How to Design a Reliable Office Network


A basic network has two major components that provide service, an ISP (modem) and a router.  If either fails, the entire network goes down.  These are called SPOFs (single points of failure).

My predecessor used 2 basic networks in his original configuration.  The intent was to be more reliable, but the effect was opposite.  If one network failed, all users migrated to the other, causing it to crash invariably.  Statistically, we had one system with 4 SPOFs.  This design should never be used.

*TWC modems contain integrated routers (not shown), we will not calculate separate probability for these.  Instead, each ISP will be assumed 50% rate of failure for probability calculations.  Limiting possible failure combinations to 16 instead of 64.


Out of 16 possible failure combinations, 15 result in complete loss of service:

1/16 Success Rate (old network)

After many failures, a new design was needed.  Some research led me to Dell SonicWall.  In Dell’s HA design, if one router fails, its “software license” and service are transferred to the duplicate hardware.  The duplicate hardware has a reduced price because of the shared license.

In addition, I removed one of Time Warners modems (saving $400/mo).  Recently, Google Fiber was installed as well.  This allows us to use Time Warner as a failover in the event Fiber fails.  Google Fiber is a new service, and fiber breaks are notoriously hard to repair.  For this reason having a failover ISP is good practice.

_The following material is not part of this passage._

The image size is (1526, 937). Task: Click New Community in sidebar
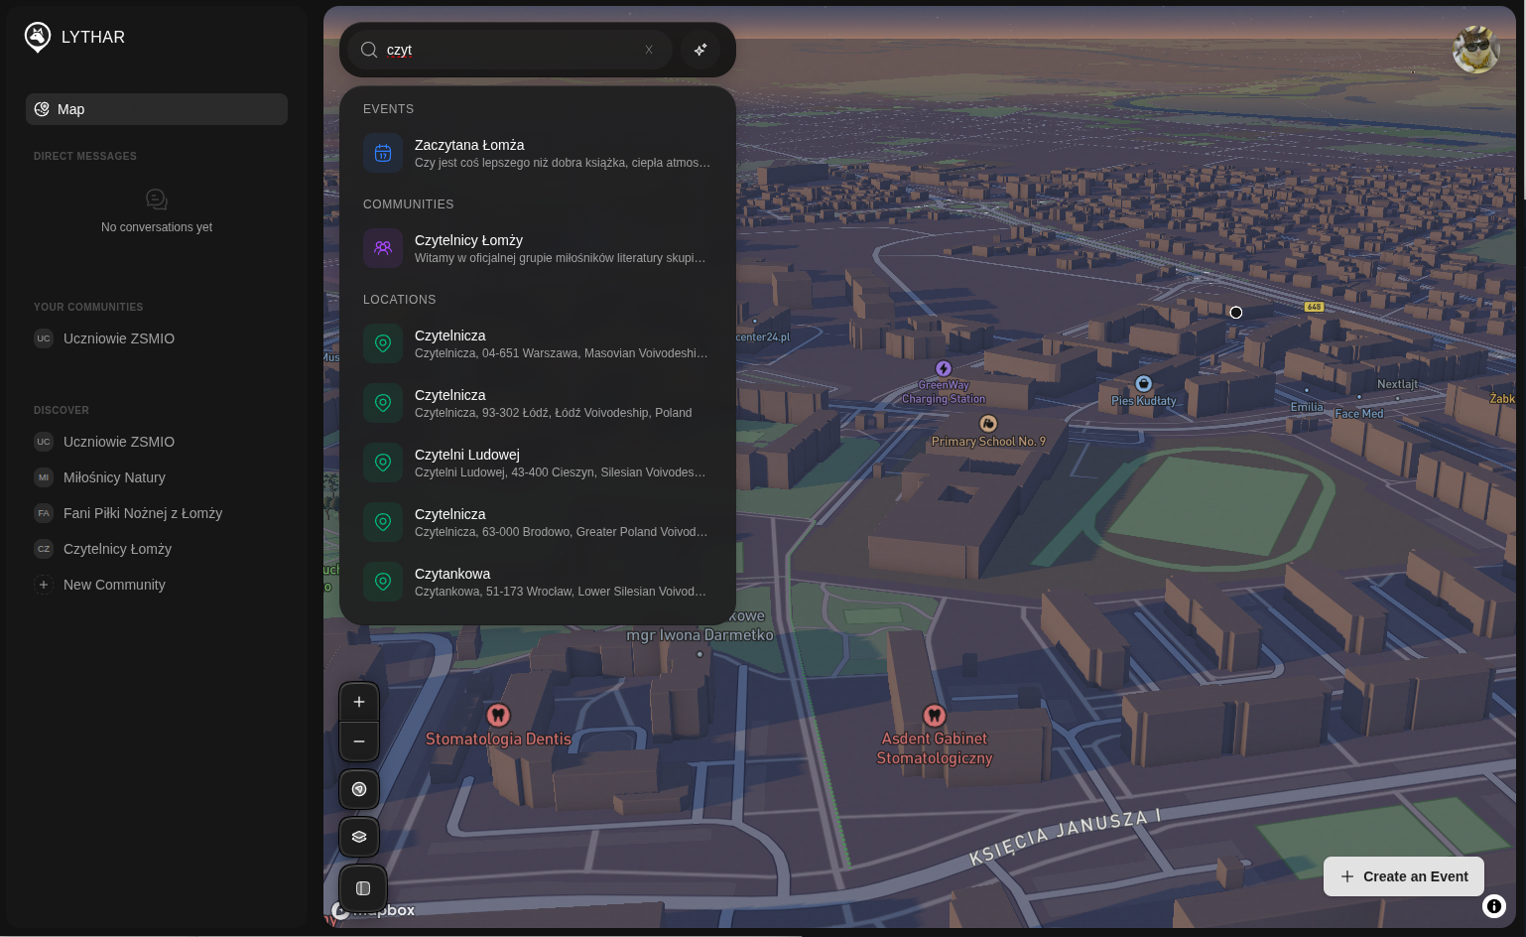[x=114, y=585]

Using all of this the new network has 0 SPOFs!  The statistical advantages are incredible!!!
Again, we will assume that each ISP and router has a 50% rate of failure (hugely exaggerated).
Out of 16 possible failure combinations, the new network fails only 7 of them!

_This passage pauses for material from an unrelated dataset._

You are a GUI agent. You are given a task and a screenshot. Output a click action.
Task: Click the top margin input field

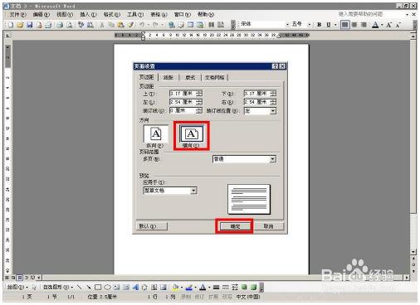[x=183, y=94]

9/16 Success Rate (new network)*
*Although Google uses a separate Modem and Router, probability was not calculated for these individual components because TWC’s modem contains an integrated Router as well.  If we were to calculate all of this separately, there would be 64 possible failure combinations.  To keep things simple Google and TWC are given equal 50% failure rates as ISPs.

The Riverbeds of Oman:

All good design borrows concepts from nature.  Water always chooses the path of least resistance.  By allowing more than one path, our connectivity behaves the same way.
I hope you enjoyed this presentation.  The results took a long time to achieve.